恶意软件绕过终端防护的6种方式

当网络安全威胁越来越猖狂的时候，很多企业都会为自己的每一台计算机设置了某种形式的防护措施，然而，攻击者还是无孔不入，这到底是为什么呢？接下来小编就给大家介绍恶意软件绕过终端防护的。

6种方式：

1. 基于脚本的攻击

基于脚本的攻击也是“无文件” 攻击，其中的恶意软件其实就是在已有合法应用中执行的脚本，可以利用 PowerShell 或其他已经安装的 Windows 组件，达到窃取数据的目的。这种攻击几乎不留痕迹，没有可供杀毒软件扫描的实体恶意二进制文件。捕捉此类攻击的关键在于寻找常见应用执行不常见操作的实例，这样方便找出一些不正常的指令，也就是恶意指令。

2. 在流行基础设施上托管恶意站点

如果攻击者将恶意站点托管在 Azure 或谷歌云之类的东西上，那这些恶意站点就不容易被加入黑名单，这样就能够司仪攻击目标系统，盗取数据。

3. 中毒合法应用及实用程序

企业员工经常会使用很多第三方应用、工具和实用程序，如果这些工具被攻击者入侵，渗透进升级功能中，或者潜入开源项目的代码库里，他们就可以植入后门和其他恶意代码。为防止此类事情发生，企业和软件开发人员必须仔细检查软件中的开源代码，将该代码映射回其确切源头，以便一旦出问题就能快速清除或修复。

4. 沙箱逃逸

沙箱是下一代终端防护平台的一个常见功能，但里面的防护指令很容易被黑客绕开，黑客可以将恶意软件编写成只在沙箱外才激活恶意行，延时是最常见的手法。恶意软件可能等待数小时、数天，乃至数周才激活，在攻击载荷被触发之前尽可能广泛地感染网络。

5. 未修复的漏洞

一些未及时修复的漏洞或新型漏洞很有可能会让攻击者有机可乘，进而增加安全风险。

6. 拿下安全代理

设备装有安全代理说明终端防护措施越来越丰富，然而，安全代理的数量并不能保证有效性。

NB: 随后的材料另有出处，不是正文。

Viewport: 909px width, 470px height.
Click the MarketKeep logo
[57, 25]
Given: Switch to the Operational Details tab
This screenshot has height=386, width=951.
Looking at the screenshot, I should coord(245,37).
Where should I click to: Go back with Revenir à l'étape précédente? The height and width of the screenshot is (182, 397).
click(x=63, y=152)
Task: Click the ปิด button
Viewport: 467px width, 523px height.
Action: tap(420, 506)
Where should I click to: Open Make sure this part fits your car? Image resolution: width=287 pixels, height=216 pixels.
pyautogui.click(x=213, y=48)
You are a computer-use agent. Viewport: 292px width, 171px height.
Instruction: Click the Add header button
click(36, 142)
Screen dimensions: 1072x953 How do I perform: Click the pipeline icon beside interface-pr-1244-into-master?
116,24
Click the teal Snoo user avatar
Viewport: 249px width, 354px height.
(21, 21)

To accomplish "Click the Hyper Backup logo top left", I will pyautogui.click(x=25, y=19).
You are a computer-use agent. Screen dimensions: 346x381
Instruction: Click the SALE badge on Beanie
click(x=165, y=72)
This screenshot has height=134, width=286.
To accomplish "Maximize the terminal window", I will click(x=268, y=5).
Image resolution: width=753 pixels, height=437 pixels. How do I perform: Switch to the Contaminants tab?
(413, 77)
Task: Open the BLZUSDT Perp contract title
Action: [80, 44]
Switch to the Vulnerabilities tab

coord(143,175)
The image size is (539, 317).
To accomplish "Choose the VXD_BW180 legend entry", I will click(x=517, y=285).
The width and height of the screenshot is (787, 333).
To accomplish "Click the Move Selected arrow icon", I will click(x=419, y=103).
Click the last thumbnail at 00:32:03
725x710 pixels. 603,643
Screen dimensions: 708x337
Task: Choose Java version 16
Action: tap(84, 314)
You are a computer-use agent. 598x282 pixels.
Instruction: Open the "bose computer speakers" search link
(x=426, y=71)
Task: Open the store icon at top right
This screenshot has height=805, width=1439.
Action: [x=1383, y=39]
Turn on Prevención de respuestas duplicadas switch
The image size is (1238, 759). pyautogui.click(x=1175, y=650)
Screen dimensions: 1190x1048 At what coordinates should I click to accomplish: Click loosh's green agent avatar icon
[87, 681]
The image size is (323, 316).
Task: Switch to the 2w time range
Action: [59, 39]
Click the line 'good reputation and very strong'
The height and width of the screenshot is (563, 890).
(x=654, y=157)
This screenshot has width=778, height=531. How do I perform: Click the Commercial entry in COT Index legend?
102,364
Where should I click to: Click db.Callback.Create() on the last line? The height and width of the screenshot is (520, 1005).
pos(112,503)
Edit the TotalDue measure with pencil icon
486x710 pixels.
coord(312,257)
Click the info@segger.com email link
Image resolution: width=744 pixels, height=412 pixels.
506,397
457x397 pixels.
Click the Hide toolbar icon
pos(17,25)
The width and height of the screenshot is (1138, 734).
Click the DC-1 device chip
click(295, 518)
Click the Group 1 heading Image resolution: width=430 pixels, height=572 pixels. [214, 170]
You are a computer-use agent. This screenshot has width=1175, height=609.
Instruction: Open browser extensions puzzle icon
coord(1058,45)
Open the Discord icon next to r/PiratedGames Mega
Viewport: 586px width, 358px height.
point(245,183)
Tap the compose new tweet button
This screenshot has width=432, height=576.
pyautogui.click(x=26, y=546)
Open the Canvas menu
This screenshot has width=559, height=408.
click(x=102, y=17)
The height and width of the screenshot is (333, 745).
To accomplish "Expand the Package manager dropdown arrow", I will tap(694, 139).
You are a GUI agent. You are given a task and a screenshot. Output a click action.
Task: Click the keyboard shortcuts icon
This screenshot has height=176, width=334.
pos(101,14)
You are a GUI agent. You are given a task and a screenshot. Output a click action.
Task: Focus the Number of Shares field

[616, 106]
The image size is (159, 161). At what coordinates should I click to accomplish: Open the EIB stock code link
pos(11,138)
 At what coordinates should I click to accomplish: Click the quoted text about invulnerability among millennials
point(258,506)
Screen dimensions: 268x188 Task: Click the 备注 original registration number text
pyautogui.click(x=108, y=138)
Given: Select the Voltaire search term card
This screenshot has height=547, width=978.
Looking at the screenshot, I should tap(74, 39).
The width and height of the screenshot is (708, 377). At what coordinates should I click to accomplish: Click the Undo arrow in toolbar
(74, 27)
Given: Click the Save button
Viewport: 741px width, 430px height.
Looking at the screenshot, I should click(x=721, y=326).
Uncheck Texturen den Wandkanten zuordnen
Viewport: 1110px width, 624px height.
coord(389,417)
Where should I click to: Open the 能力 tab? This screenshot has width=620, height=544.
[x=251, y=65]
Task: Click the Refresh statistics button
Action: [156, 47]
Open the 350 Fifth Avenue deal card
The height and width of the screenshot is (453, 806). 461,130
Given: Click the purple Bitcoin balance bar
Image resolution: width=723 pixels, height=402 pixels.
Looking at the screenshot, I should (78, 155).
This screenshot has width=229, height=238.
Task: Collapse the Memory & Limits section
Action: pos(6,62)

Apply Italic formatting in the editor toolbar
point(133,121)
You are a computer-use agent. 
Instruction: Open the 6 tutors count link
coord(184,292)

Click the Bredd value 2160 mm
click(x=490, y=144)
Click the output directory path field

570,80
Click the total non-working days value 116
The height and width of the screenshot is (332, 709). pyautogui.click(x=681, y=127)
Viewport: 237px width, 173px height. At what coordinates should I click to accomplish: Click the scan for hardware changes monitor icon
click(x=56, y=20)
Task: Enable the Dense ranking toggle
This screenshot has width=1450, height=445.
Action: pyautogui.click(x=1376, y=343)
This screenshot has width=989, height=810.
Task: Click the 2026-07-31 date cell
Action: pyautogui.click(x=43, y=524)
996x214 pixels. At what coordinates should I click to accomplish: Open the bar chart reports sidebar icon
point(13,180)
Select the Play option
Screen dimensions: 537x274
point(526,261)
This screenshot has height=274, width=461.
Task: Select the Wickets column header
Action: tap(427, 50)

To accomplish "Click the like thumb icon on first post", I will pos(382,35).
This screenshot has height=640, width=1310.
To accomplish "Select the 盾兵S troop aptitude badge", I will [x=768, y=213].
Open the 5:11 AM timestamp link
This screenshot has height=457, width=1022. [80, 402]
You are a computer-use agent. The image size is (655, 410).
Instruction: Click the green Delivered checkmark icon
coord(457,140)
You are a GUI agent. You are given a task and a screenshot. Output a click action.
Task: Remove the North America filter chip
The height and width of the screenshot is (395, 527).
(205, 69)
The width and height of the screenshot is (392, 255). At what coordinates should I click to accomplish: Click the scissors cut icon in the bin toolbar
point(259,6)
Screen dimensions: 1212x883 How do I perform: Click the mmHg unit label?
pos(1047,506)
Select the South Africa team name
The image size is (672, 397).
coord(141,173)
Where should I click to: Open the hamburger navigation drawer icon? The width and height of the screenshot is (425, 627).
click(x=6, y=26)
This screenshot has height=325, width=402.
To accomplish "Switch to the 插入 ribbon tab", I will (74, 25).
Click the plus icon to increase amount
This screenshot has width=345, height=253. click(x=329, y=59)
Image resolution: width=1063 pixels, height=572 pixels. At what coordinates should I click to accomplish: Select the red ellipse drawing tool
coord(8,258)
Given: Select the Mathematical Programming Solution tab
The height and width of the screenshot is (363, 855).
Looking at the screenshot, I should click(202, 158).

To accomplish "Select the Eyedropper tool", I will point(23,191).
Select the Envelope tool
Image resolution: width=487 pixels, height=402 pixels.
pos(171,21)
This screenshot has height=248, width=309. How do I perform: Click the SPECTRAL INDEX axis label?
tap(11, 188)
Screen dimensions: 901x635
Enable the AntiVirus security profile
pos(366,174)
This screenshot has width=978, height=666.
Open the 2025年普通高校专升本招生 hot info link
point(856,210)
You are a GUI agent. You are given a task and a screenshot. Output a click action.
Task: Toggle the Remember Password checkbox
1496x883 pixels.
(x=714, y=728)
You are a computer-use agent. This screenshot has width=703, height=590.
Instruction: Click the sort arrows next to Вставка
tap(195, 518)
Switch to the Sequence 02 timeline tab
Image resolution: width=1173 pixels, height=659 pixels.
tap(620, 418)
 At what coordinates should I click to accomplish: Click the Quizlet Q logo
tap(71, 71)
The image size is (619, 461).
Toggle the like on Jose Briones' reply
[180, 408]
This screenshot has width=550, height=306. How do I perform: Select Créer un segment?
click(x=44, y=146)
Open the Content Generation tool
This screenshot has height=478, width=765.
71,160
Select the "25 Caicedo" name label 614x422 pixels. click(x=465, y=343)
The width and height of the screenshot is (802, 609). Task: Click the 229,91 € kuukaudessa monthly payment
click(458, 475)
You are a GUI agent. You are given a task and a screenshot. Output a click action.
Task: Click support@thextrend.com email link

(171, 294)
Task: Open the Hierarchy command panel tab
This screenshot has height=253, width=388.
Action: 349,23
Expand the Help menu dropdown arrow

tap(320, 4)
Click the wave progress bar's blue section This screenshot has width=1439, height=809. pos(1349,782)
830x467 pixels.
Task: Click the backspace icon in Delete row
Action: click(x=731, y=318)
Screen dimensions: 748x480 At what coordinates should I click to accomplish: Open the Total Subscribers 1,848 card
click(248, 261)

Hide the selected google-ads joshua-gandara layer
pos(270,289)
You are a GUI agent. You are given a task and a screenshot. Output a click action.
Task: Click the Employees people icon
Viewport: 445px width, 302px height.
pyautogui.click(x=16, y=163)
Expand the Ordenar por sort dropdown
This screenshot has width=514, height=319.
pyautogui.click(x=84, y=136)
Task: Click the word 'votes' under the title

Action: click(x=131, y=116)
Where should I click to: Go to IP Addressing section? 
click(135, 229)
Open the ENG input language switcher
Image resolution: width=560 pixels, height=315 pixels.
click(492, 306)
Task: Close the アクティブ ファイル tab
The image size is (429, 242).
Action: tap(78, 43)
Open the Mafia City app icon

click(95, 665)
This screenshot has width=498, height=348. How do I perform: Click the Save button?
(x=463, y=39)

首先，代理之间互有重叠，还会相互抵触和干扰。随时都有7%的终端缺乏防护，21%的终端装有过时的系统。即便安装了终端防护安全，且防护有效，保持更新，一旦攻击者建立了立足点，就可以针对终端安全代理发起拒绝服务攻击，让代理过载而无法继续提供防护功能，或者利用未能恰当配置的安全代理。然后，攻击者就可以修改注册表以提升权限，在安全代理恢复时凌驾于终端防护服务之上。